©2012 This excerpt taken from the article of the same name which appeared in ASHRAE Journal, vol. 54, no. 6, June 2012.
Steve Kavanaugh, Ph.D., Fellow ASHRAE and Josh Kavanaugh, Student Member ASHRAE
About the Authors
Steve Kavanaugh, Ph.D., is a professor emeritus of mechanical engineering and Josh Kavanaugh is a post-graduate student in the mechanical engineering department at the University of Alabama, Tuscaloosa, Ala.
Many ground source heat pump (GSHP) systems, also known as geothermal heat pumps (GHPs), have been successfully installed and operated for many years throughout the United States. However, other installations have experienced poor reliability, high energy costs, and undesirable ground loop temperatures. Some have had significant equipment replacements, have added supplemental heating, or installed fluid coolers. A few GSHPs have been abandoned. It has been suggested that a reason for abandonment may be the overheating or freezing of ground formations or groundwater due to imbalances in the amount of heat stored and removed.
An 18-month data collection and analysis project has been completed to identify common characteristics of successful GSHP systems and the prevalence of unacceptable long-term temperature change. The goal of the project is to enhance the ability of GSHPs to minimize energy consumption, electrical demand, and maintenance requirements while being cost effective and environmentally responsible.
Gathering critical information from the entire building and GSHP system enables an improved determination of the extent unacceptable GSHP performance is attributable to poor design and installation and what is a result of fundamental thermodynamic limitations. The data collection efforts were structured to gather a limited amount of the critical information for a large number of systems. This article is the first of a series (see sidebar, Page 50) that will discuss the measured results and identify the variety of applications and design options that tend to result in quality, and economically attractive GSHP systems.
This project studied the long-term performance and temperature variations in systems operating in the service territories of the Southern Company and Tennessee Valley Authority (TVA). This includes sites from southern Kentucky to the Florida panhandle. To find sites with a wider variety of GSHP system types with successful long-term operation, the project was expanded to include south-central Texas and central Illinois. The approach included:
- Identify monitoring sites for the following:
Conduct surveys (forms completed with assistance from owners, utilities, designers):
- Length of operation; multiple years of operation;
- Accessibility of data;
- Proximity to nearby sites to minimize travel;
- 30 to 60 sites at various geographic locations with a variety of system types; and
- New buildings with installation cost data near long-term sites.
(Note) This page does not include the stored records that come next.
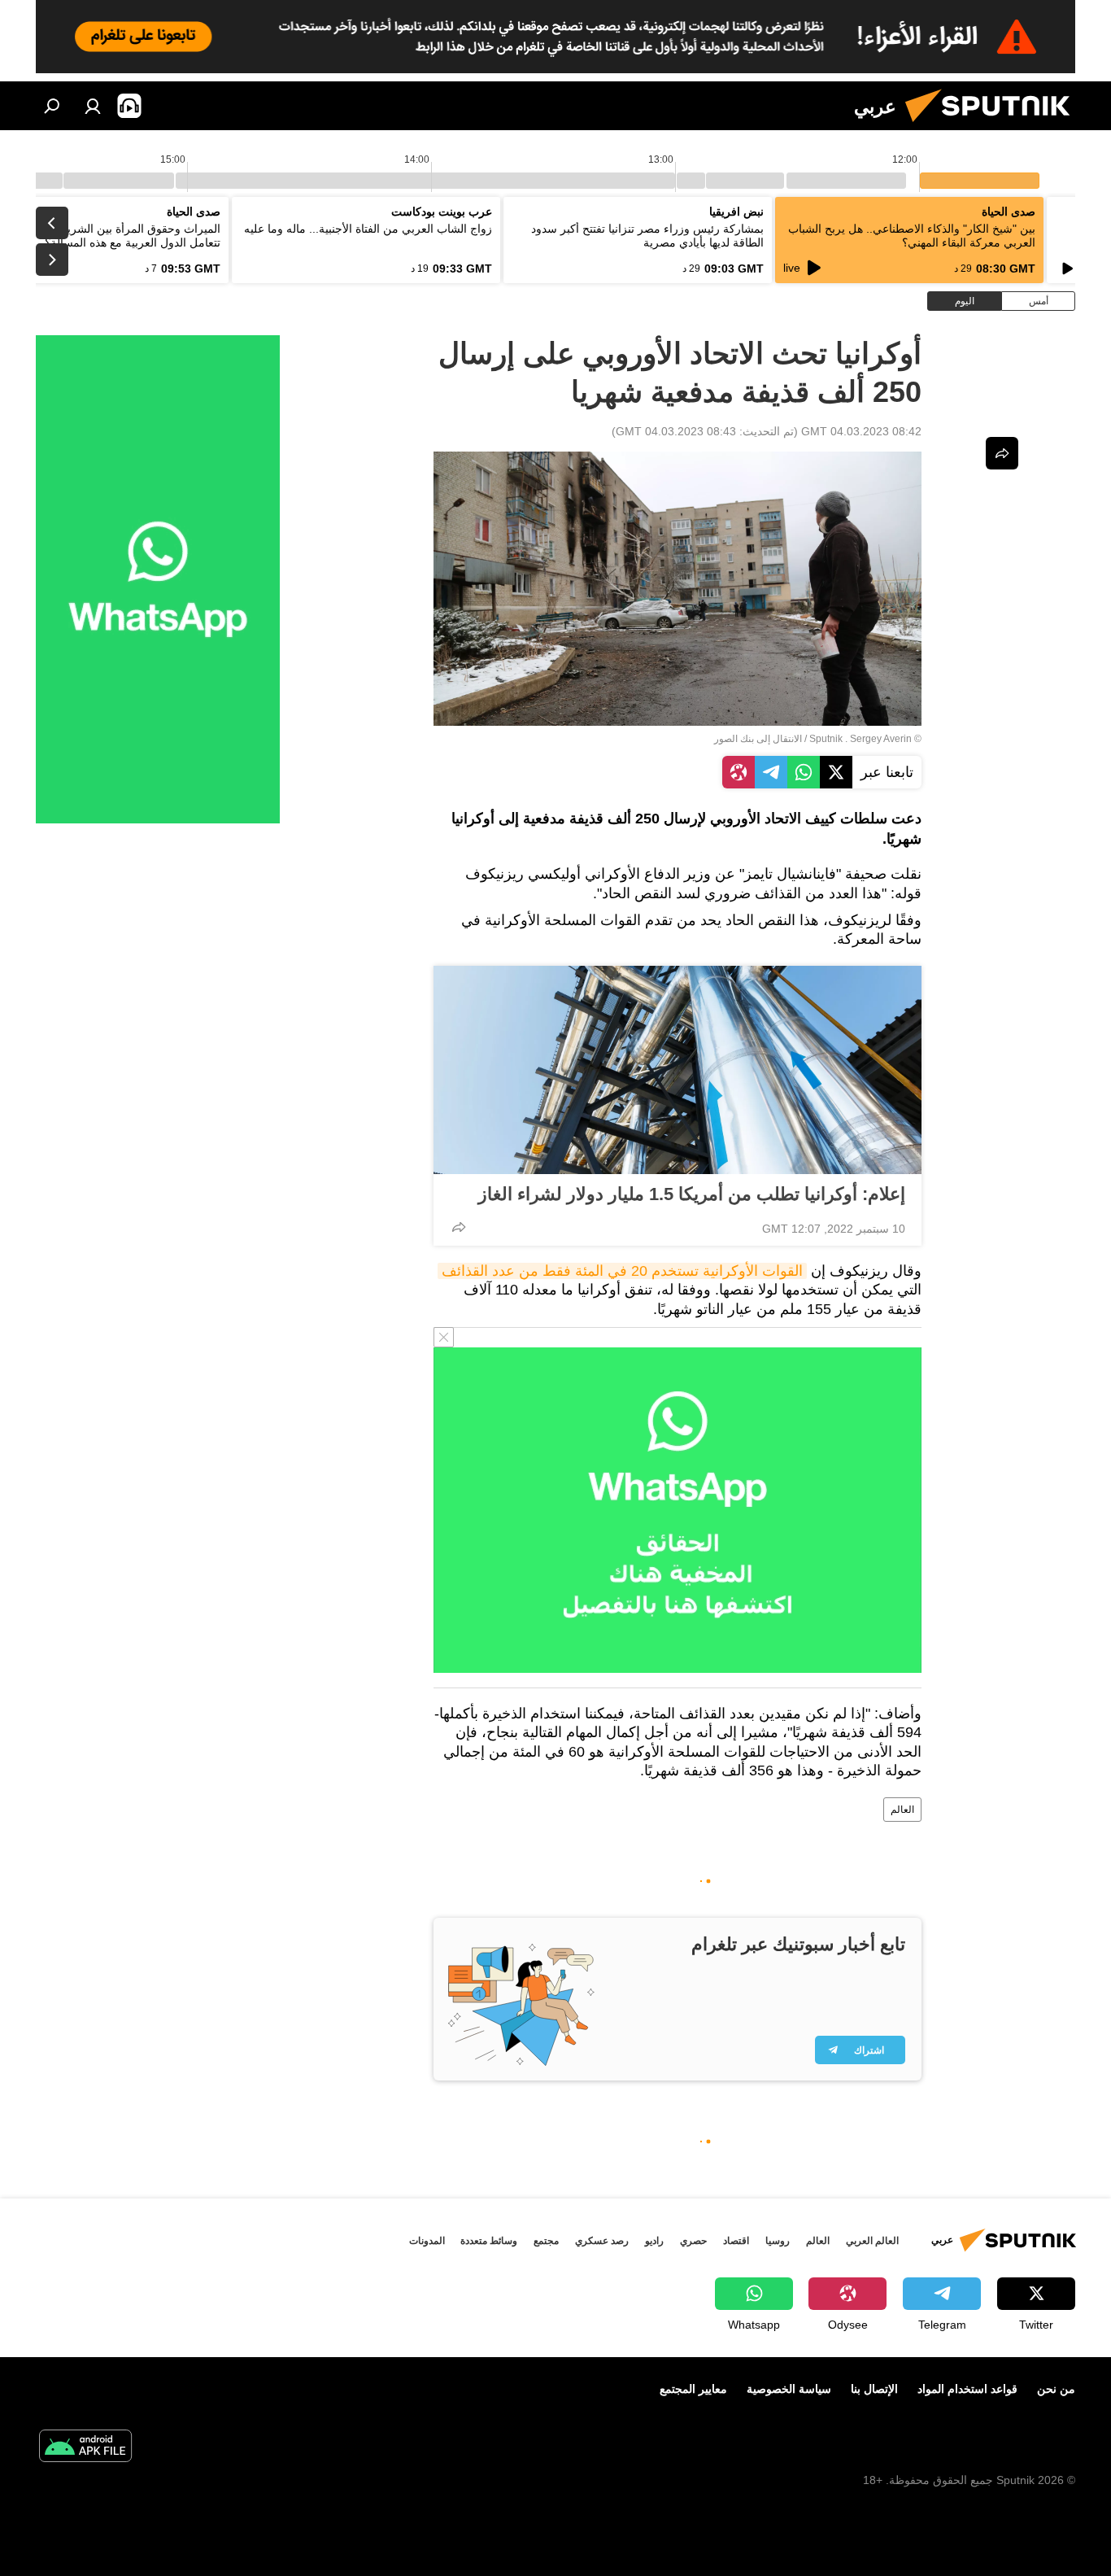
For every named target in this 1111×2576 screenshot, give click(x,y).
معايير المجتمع (693, 2388)
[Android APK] (85, 2448)
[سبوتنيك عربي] (993, 126)
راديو (654, 2240)
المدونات (427, 2240)
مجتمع (546, 2240)
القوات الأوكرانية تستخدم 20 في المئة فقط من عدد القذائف (622, 1271)
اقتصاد (736, 2240)
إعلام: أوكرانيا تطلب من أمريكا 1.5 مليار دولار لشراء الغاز (691, 1194)
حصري (693, 2240)
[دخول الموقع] (92, 106)
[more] (458, 1227)
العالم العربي (872, 2240)
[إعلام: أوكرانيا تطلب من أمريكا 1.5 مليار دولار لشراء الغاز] (677, 1070)
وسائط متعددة (488, 2240)
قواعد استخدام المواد (967, 2388)
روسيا (777, 2240)
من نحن (1056, 2388)
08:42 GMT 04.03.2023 (861, 431)
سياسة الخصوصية (789, 2388)
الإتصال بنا (874, 2388)
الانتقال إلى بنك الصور (758, 738)
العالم (902, 1809)
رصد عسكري (602, 2240)
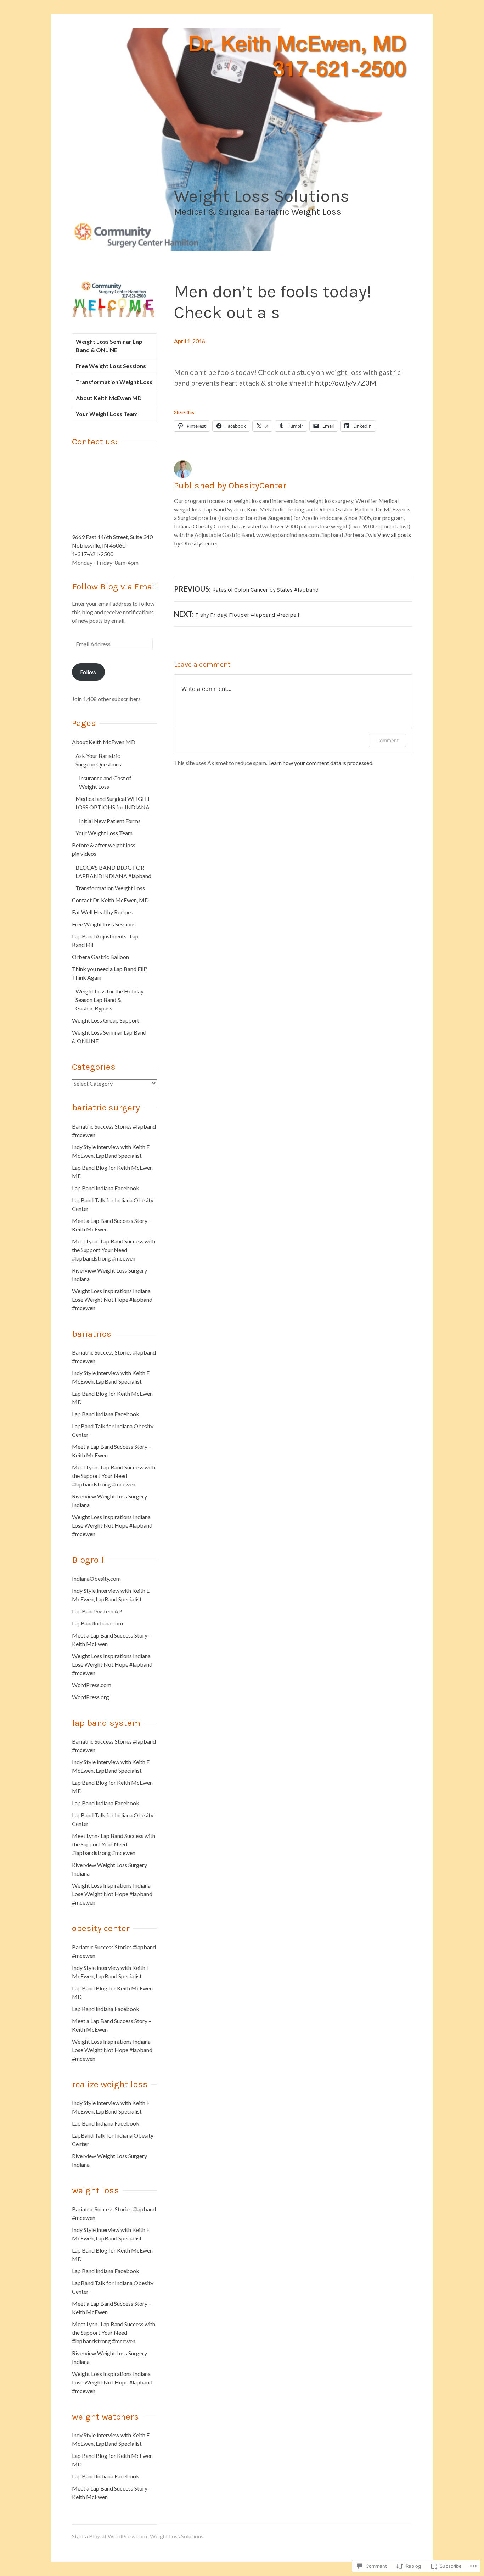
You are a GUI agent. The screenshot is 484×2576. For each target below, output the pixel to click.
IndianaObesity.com (96, 1578)
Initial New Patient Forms (110, 821)
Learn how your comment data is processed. (320, 762)
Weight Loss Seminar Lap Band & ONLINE (109, 345)
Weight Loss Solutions (261, 196)
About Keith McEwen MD (109, 397)
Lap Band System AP (97, 1611)
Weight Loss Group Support (105, 1020)
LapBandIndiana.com (97, 1623)
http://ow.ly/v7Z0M (345, 382)
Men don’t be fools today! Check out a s (273, 301)
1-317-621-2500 (92, 553)
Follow (88, 672)
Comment (387, 740)
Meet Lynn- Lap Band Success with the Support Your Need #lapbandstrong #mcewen (113, 1250)
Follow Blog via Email (114, 586)
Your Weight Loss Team (107, 413)
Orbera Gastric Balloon (100, 956)
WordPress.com (91, 1685)
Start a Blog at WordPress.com (109, 2536)
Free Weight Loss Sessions (111, 365)
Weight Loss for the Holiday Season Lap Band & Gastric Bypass (109, 1000)
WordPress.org (90, 1697)
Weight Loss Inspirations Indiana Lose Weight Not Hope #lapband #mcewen (112, 1299)
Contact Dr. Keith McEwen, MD (110, 900)
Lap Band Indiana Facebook (105, 1188)
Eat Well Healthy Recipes (102, 912)
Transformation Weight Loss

Collect data including the following:
- Building and GSHP system description performance;
- Energy and demand from utility bills;
- Installation costs for newer sites;
- Comfort/IAQ/satisfaction; and
- Maintenance personnel evaluation.
Provide a summary of results for each site.
Summarize and compare results.
- Temperatures: ground loop, initial ground, change with time and load;
- Loop field description: number of bores, depth, separation, U-tube size, bore grout/fill, header arrangement and sizes, thermal property test and well logs;
- Building details: type, size, loads, occupancy, schedules, ventilation air method;
- Equipment description: heat pump type, capacity, pump system, interior piping, air distribution system, heat pump control method, pump control method;
- Sufficient information to determine ENERGY STAR rating (energy consumption, number of occupants, occupancy hours, important internal loads, etc.); and
- Installation costs for newer buildings.
Figure 1 is a graph of the surveyed commercial buildings with GSHP systems where sufficient information was available to obtain an ENERGY STAR rating. Buildings with ratings below 75 are not official since the EPA ENERGY STAR Buildings program does not list buildings with scores below 75. Unlike many widely used rating systems that rely on predictions of building performance, ENERGY STAR is based on actual building energy use. A simple and inexpensive procedure sums the measured annual energy input from all sources and corrects the rating for building size, type, location, occupancy, schedules, and critical internal loads. A rating of 75 qualifies for ENERGY STAR designation and indicates the normalized building source energy use is lower than 75% of equivalent buildings as determined from the Energy Information Administration Commercial Building Energy Consumption Survey (CBECS).
Twenty-two of the 35 buildings with sufficient information attained an ENERGY STAR designation. The variation in ENERGY STAR rating ranged from a low of one to a high of 100. While most of these systems performed well, this variation indicates GSHPs, in some cases, have been poorly designed and installed.